Task input below:

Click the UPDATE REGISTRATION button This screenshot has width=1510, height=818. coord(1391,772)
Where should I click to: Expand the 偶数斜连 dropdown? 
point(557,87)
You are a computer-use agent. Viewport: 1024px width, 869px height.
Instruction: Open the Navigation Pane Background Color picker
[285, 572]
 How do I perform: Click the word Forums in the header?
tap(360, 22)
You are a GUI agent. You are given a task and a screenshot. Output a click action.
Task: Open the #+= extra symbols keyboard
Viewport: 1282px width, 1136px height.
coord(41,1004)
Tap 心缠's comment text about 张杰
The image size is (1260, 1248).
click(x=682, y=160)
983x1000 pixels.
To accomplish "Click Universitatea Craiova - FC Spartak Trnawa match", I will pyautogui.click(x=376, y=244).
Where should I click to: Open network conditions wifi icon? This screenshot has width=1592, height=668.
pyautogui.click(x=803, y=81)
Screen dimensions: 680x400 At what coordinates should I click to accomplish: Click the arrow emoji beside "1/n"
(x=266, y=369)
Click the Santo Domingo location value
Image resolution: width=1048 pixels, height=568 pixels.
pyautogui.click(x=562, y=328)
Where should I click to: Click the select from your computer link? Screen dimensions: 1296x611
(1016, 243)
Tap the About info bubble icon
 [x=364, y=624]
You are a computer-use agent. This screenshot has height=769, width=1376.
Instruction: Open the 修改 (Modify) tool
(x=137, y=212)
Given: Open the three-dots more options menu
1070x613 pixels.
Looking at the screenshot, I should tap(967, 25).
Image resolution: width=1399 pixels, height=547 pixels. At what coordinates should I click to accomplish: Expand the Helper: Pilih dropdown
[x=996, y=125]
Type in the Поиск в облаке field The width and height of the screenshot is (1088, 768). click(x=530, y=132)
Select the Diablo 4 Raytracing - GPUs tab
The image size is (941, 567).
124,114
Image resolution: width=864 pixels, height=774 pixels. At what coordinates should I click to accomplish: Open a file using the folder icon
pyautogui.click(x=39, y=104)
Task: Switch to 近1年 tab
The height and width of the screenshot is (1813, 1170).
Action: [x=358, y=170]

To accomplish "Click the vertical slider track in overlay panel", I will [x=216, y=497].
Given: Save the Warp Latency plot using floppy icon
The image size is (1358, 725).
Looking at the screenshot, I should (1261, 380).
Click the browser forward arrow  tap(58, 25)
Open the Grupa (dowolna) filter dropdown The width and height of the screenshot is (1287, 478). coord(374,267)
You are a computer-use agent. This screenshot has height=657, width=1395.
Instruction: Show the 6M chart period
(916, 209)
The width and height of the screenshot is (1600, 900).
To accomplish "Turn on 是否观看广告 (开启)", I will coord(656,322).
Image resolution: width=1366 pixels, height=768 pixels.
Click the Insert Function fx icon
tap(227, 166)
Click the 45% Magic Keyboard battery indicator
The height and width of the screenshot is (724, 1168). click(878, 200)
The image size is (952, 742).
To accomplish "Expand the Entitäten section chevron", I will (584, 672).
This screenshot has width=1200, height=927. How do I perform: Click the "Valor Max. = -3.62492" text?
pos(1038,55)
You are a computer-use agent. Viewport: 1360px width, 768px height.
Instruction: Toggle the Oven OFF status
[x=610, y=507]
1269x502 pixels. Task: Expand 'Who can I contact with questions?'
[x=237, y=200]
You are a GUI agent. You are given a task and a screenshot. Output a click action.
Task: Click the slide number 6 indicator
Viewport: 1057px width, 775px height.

End of Task input.

* **Task instructions**: Nothing may change. Retype all of the entries.

* **Written solution**:
Click the UPDATE REGISTRATION button This screenshot has width=1510, height=818. coord(1391,772)
Where should I click to: Expand the 偶数斜连 dropdown? 
point(557,87)
You are a computer-use agent. Viewport: 1024px width, 869px height.
Instruction: Open the Navigation Pane Background Color picker
[285, 572]
 How do I perform: Click the word Forums in the header?
tap(360, 22)
You are a GUI agent. You are given a task and a screenshot. Output a click action.
Task: Open the #+= extra symbols keyboard
Viewport: 1282px width, 1136px height.
coord(41,1004)
Tap 心缠's comment text about 张杰
The image size is (1260, 1248).
click(x=682, y=160)
983x1000 pixels.
To accomplish "Click Universitatea Craiova - FC Spartak Trnawa match", I will pyautogui.click(x=376, y=244).
Where should I click to: Open network conditions wifi icon? This screenshot has width=1592, height=668.
pyautogui.click(x=803, y=81)
Screen dimensions: 680x400 At what coordinates should I click to accomplish: Click the arrow emoji beside "1/n"
(x=266, y=369)
Click the Santo Domingo location value
Image resolution: width=1048 pixels, height=568 pixels.
pyautogui.click(x=562, y=328)
Where should I click to: Click the select from your computer link? Screen dimensions: 1296x611
(1016, 243)
Tap the About info bubble icon
 [x=364, y=624]
You are a computer-use agent. This screenshot has height=769, width=1376.
Instruction: Open the 修改 (Modify) tool
(x=137, y=212)
Given: Open the three-dots more options menu
1070x613 pixels.
Looking at the screenshot, I should tap(967, 25).
Image resolution: width=1399 pixels, height=547 pixels. At what coordinates should I click to accomplish: Expand the Helper: Pilih dropdown
[x=996, y=125]
Type in the Поиск в облаке field The width and height of the screenshot is (1088, 768). click(x=530, y=132)
Select the Diablo 4 Raytracing - GPUs tab
The image size is (941, 567).
124,114
Image resolution: width=864 pixels, height=774 pixels. At what coordinates should I click to accomplish: Open a file using the folder icon
pyautogui.click(x=39, y=104)
Task: Switch to 近1年 tab
The height and width of the screenshot is (1813, 1170).
Action: [x=358, y=170]

To accomplish "Click the vertical slider track in overlay panel", I will [x=216, y=497].
Given: Save the Warp Latency plot using floppy icon
The image size is (1358, 725).
Looking at the screenshot, I should (1261, 380).
Click the browser forward arrow  tap(58, 25)
Open the Grupa (dowolna) filter dropdown The width and height of the screenshot is (1287, 478). coord(374,267)
You are a computer-use agent. This screenshot has height=657, width=1395.
Instruction: Show the 6M chart period
(916, 209)
The width and height of the screenshot is (1600, 900).
To accomplish "Turn on 是否观看广告 (开启)", I will coord(656,322).
Image resolution: width=1366 pixels, height=768 pixels.
Click the Insert Function fx icon
tap(227, 166)
Click the 45% Magic Keyboard battery indicator
The height and width of the screenshot is (724, 1168). click(878, 200)
The image size is (952, 742).
To accomplish "Expand the Entitäten section chevron", I will (584, 672).
This screenshot has width=1200, height=927. How do I perform: Click the "Valor Max. = -3.62492" text?
pos(1038,55)
You are a computer-use agent. Viewport: 1360px width, 768px height.
Instruction: Toggle the Oven OFF status
[x=610, y=507]
1269x502 pixels. Task: Expand 'Who can I contact with questions?'
[x=237, y=200]
You are a GUI agent. You are given a task and a screenshot. Output a click action.
Task: Click the slide number 6 indicator
Viewport: 1057px width, 775px height.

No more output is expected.